In 2009, Will and I went on a trip which changed us. It put things into perspective. When living here, one can easily slip into the idea that this is the reality. However, less than 100 miles of the coast of the United States is an Island Country, Cuba, which still exists free of the colonization of Spain, France and the United States -- the latest being the sugar industry and mobsters turning Cuba into their playground. Cuban people have seen the worst of the worst empires have to offer. In the Sixties, I remember the Cuban Missle Crisis, hearing about it in my Government Class. Later in the late Sixties, I began to study about Cuba. It became a role model country as America began to reveal itself in the youth revolutions around the war in Viet Nam. It was a role model because it successfully waged a revolution and freed themselves from the bonds of colonialism.
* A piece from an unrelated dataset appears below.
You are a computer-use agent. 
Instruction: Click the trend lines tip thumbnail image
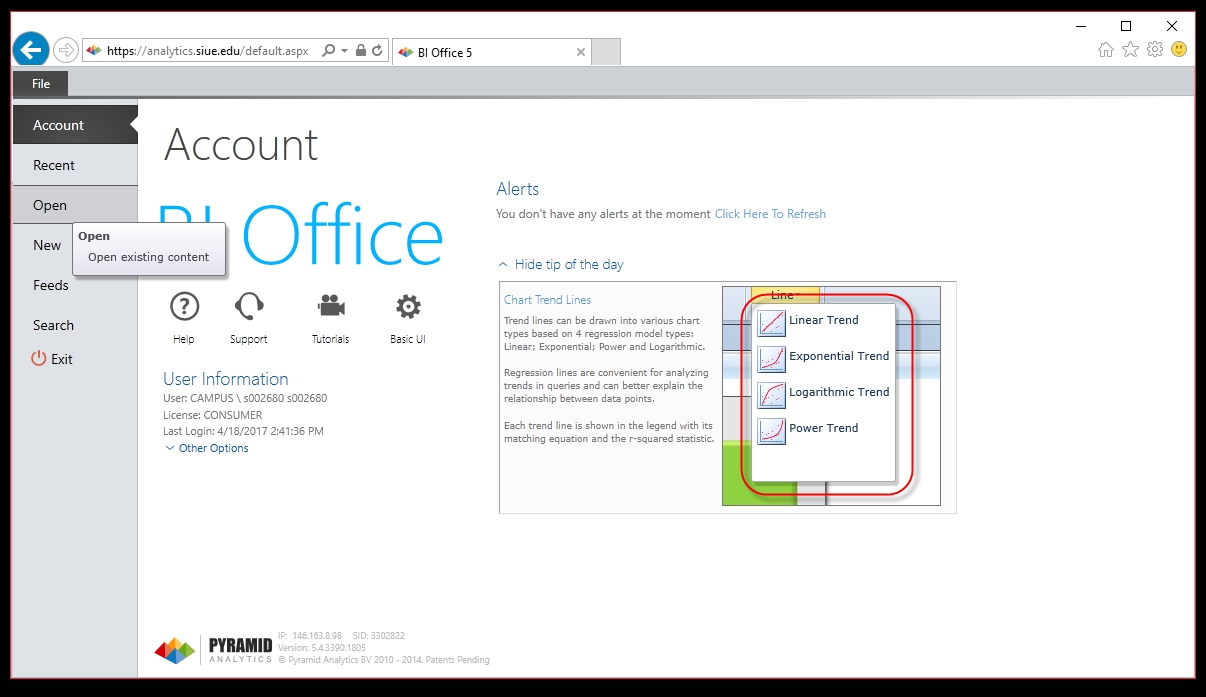coord(831,395)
Cuba is intriguing to our generation.
In 2009, we learned through Steve Wake's Documentary Film about a Nikkei group which visits Nikkei in Cuba. Check out "Under the Same Moon." That is a Japanese phrase which alludes to family, or deep friendships, separated by miles, and the steadfastness and longing of that separation, to be together, gazing up at the moon, and comforted, and hopeful for reunion -- under the same moon.
Will and I are going to be talking about our Cuban experience and our Cuban familia in our friend Jim Garcia's class. At the same time, our good friend Noboro Miyazawa, has invited us to Cuba in 2014 to celebrate with the nation the first Japanese to reach Cuba, 400 years ago before it was blasted open and forced to live in a Western dominated era.